Supplied records
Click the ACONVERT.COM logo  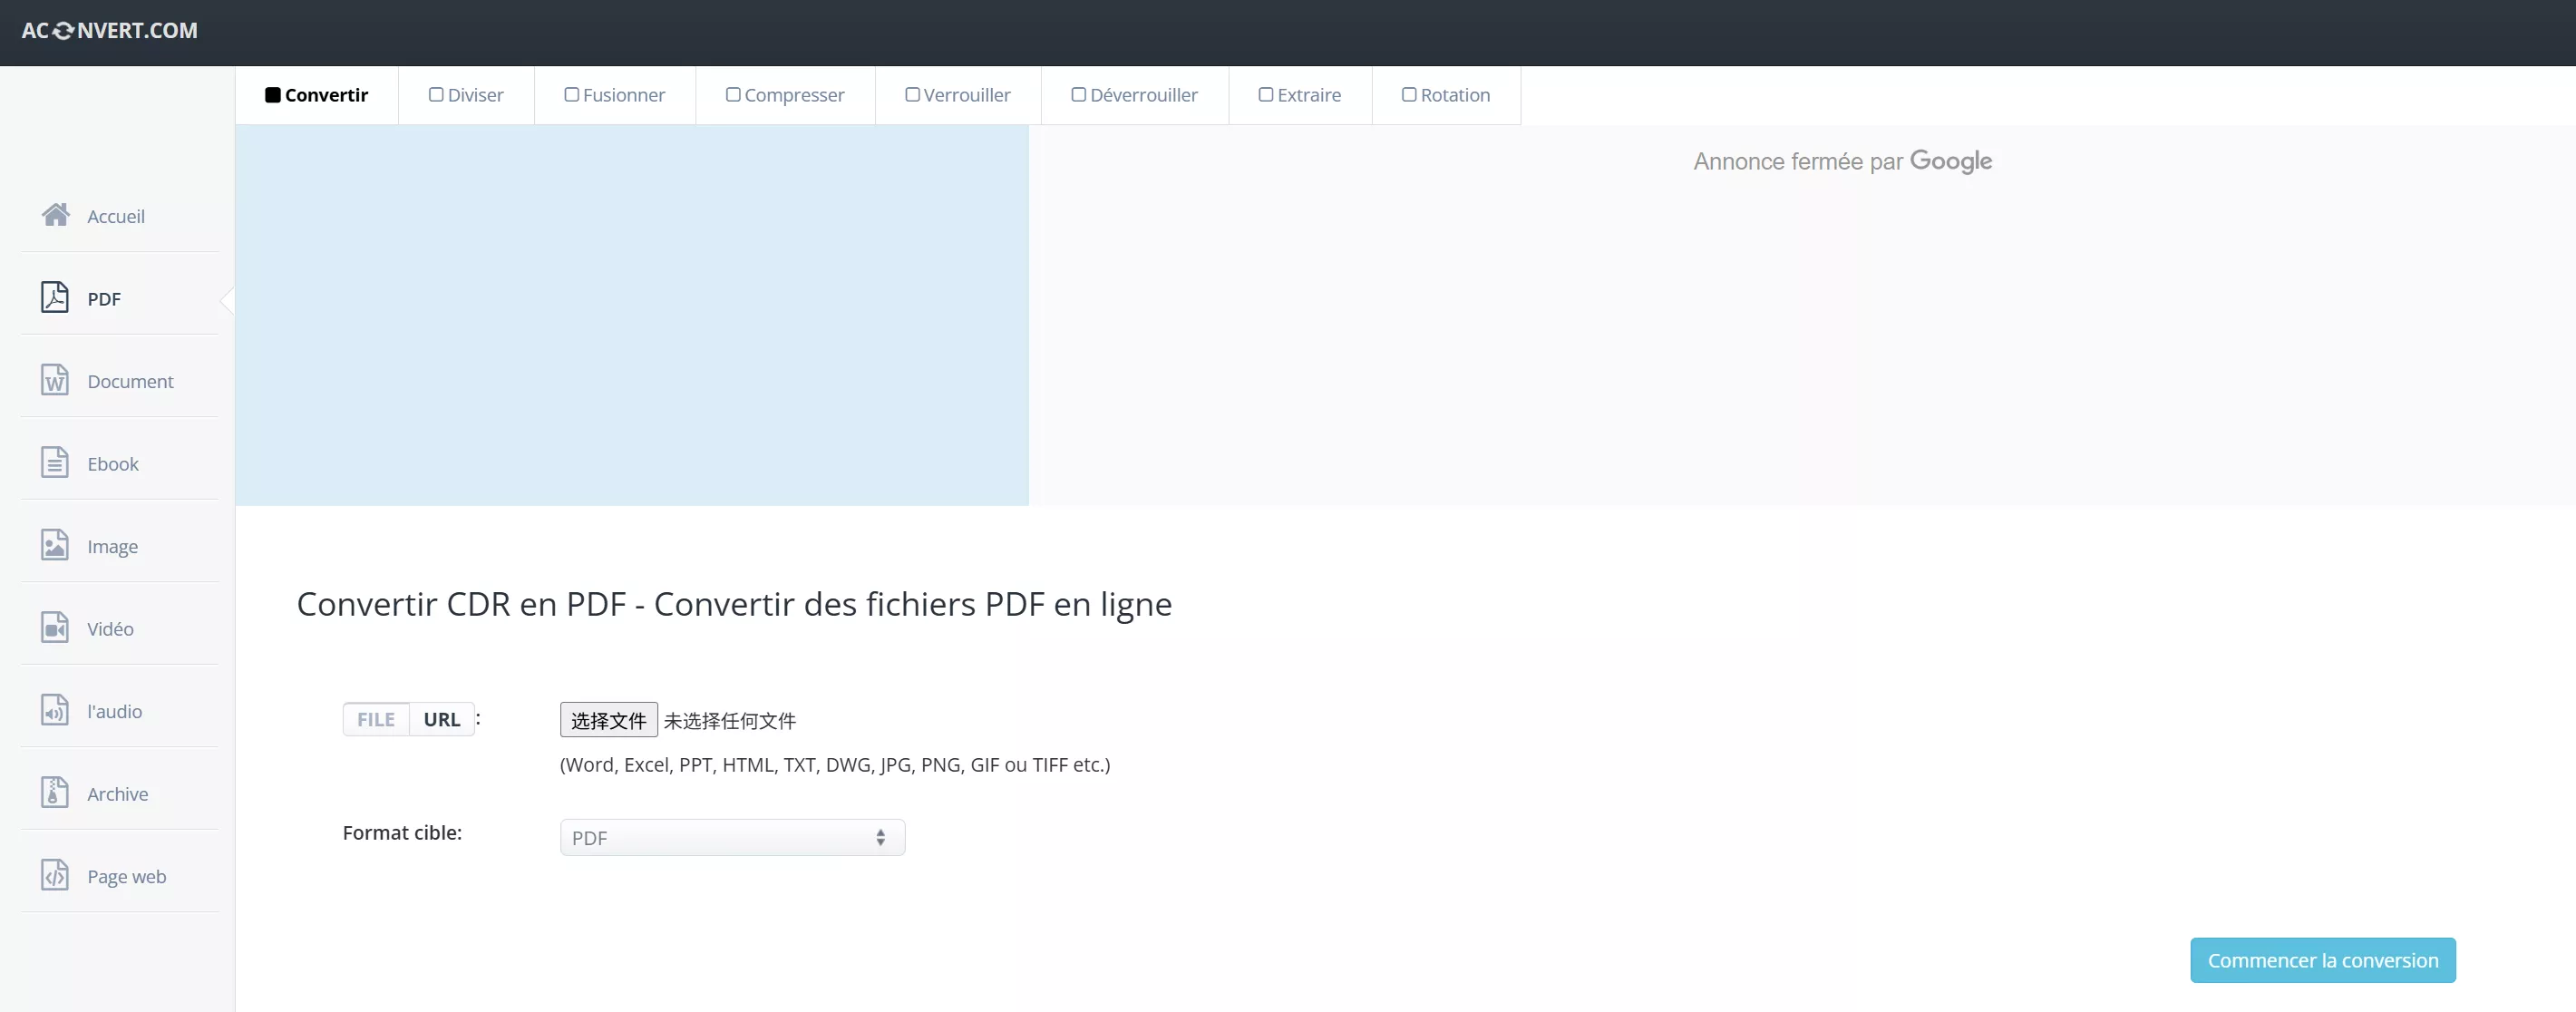coord(110,31)
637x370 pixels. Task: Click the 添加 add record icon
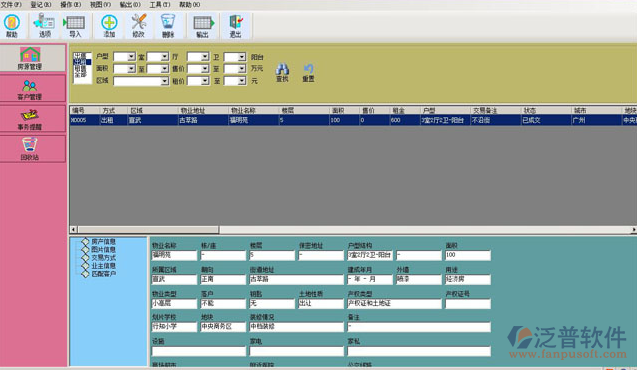tap(109, 26)
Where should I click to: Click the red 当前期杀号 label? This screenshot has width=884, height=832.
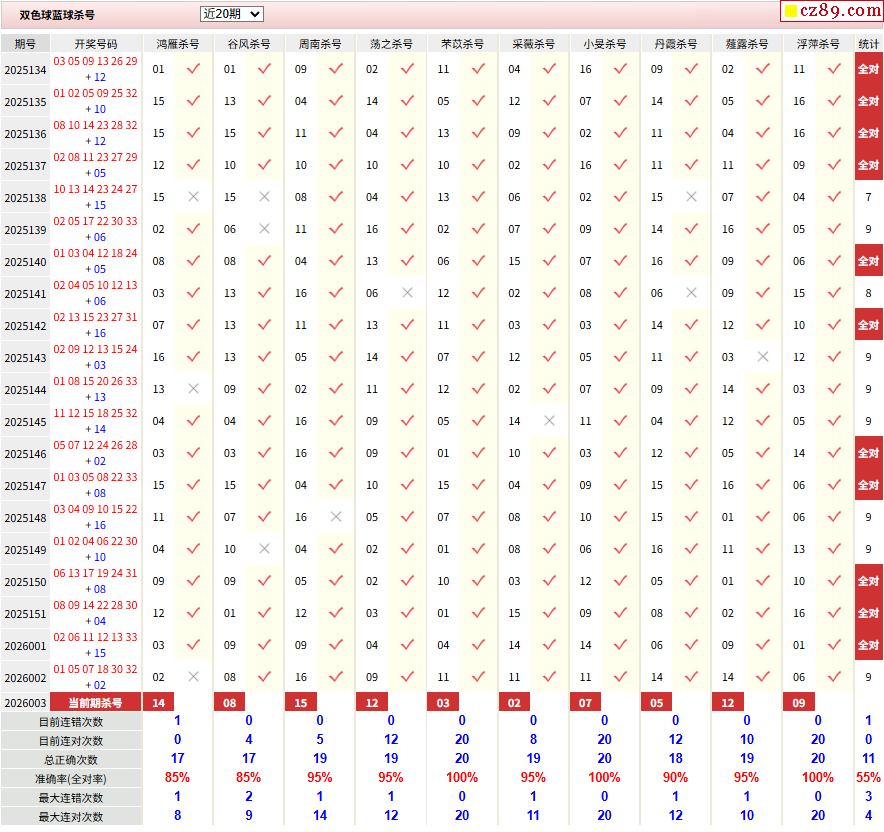click(x=96, y=703)
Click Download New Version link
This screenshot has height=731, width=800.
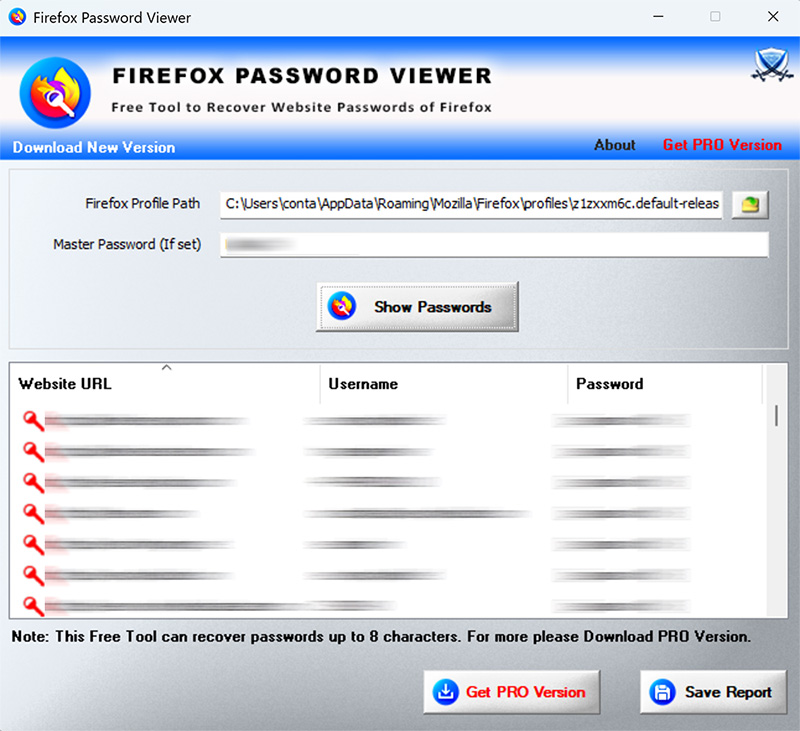94,147

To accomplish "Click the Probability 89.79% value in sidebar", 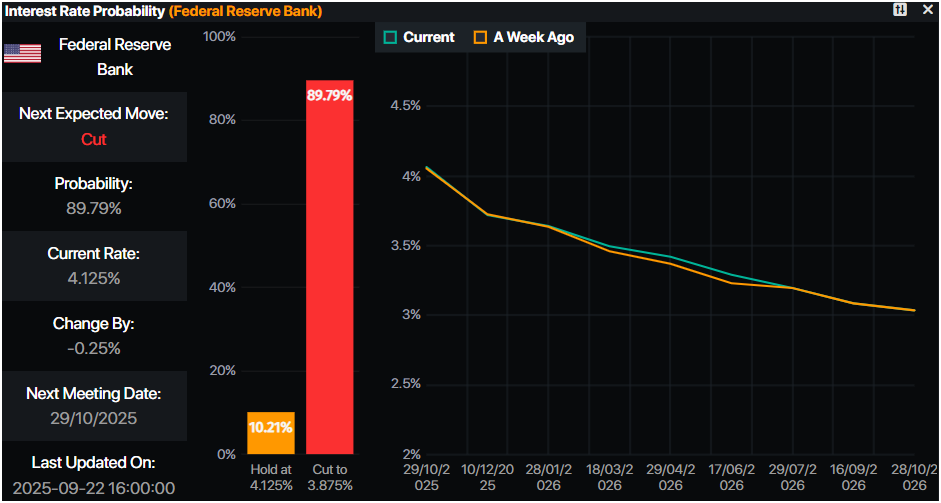I will pos(94,209).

Problem description
Report every line in the rows above that contains the string "height", and treat uppercase and lowercase as different.

Finished exercise
Where should I click to: Click the red 当前期杀号 label? This screenshot has width=884, height=832.
This screenshot has height=731, width=800.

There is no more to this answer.